Bronze medal Reporter Adv John Posted 30 Dec 2018 Read More News and Blogs
The Reason to Bring the Law Office to the Living Room

Put heads together to the Brennan Centre for Justice at New York University, 80% of low income people have suffering tracking down legal representation or otherwise get into the civil court system to keep their property, family, and livelihood. Sadly, that number has shown practically no movement in the past quarter of a century. The American Bar Association’s Standing Committee on the Delivery of Legal Services says even moderate income Americans struggle with access to representation, often make an attempt to handle legal mattershort of an attorney or taking no action at all.

When you consider about access to justice problems, the cost of legal representation is almost certainly the first obstruction that comes to mind. Cost is a barrier for many Americans in need of legal services, but it’s not the only one.

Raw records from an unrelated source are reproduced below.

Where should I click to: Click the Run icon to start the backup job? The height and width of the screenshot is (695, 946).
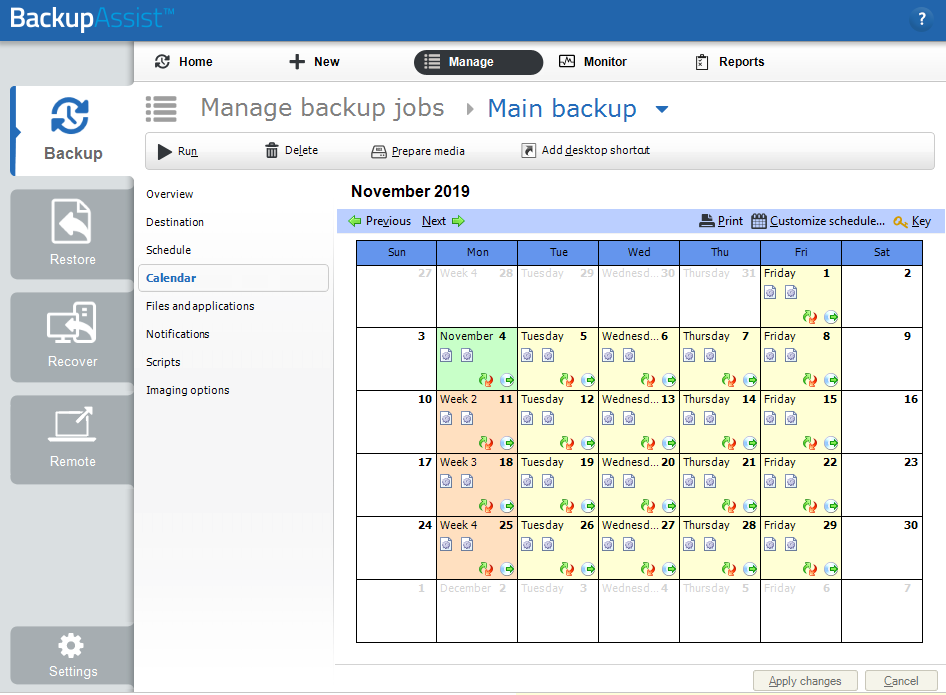[166, 150]
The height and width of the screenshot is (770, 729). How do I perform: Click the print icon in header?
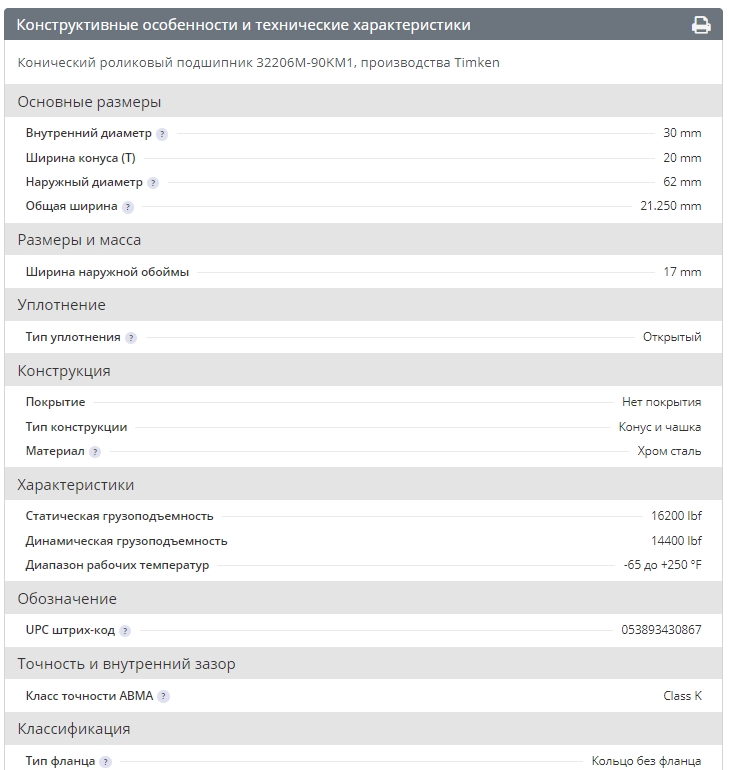(x=701, y=25)
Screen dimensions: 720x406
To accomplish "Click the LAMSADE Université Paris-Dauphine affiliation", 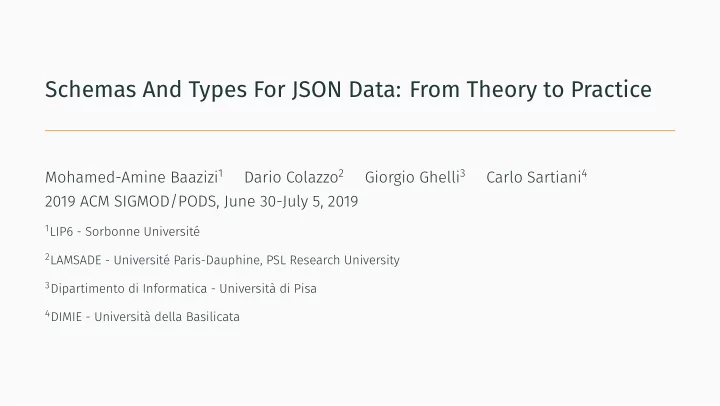I will coord(222,260).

Geography as a Barrier to Legal Representation

In recent years, studies in several states have discovered that geography plays a major role in access to legal representation.

Low-income Californians in the state have trouble accessing legal services, but those in rural areas face extra challenges. There are fewer legal aid lawyers in rural areas than in urban areas and few private lawyers to fill the gaps. Inadequate or unavailable public transportation makes it difficult to access legal services, for the most part with the large distances between legal aid offices that are typical of rural areas.

In addition to the problems that face low-income individuals in rural areas, private attorneys are now gathering to urban areas; this “rural flight” hold back access to traditional paid legal services for rural residents, as well as the opportunity for services for low-income individuals. Rural areas account for up to one-fifth of the population of the country, but only two percent of law practices.

Other Access to Justice Barriers

Other practical barriers stance between attorneys and the public who need their services—barriers such as transportation, work hours and the availability or cost of child care.  While these complications may sound small to a person who has bendable work hours, a reliable car and children old enough to stay home alone, they are often the stopping point for people already stretched too thin in terms of both time and money.

Legal Representation Matters in Consumer Debt Cases

Few consumers fully understand the foundation a debt collector must start in order to obtain a judgment, or know how to present defences in the courtroom.  As a result, the vast majority of consumer debt cases end in a judgment for the collector or debt buyer, often by default. But, those numbers shift dramatically when the consumer has the knowledgeable assistance of an attorney. The New York State Courts Access to Justice Program employs a “Volunteer Lawyer for the Day” system in consumer debt cases, and attorneys are able to either obtain a dismissal or negotiate a settlement on the day of demonstration in more than half of all cases.

Modern Technology Offers Solutions

For decades, the challenges obtainable by geography, time conflicts, transportation, and family obligations appeared difficult or unbearable to overcome. Today, a permutation of widespread Internet access and legal innovation allows Upright Law to hit down the barriers created by geography, time conflicts, travel restrictions and even young children.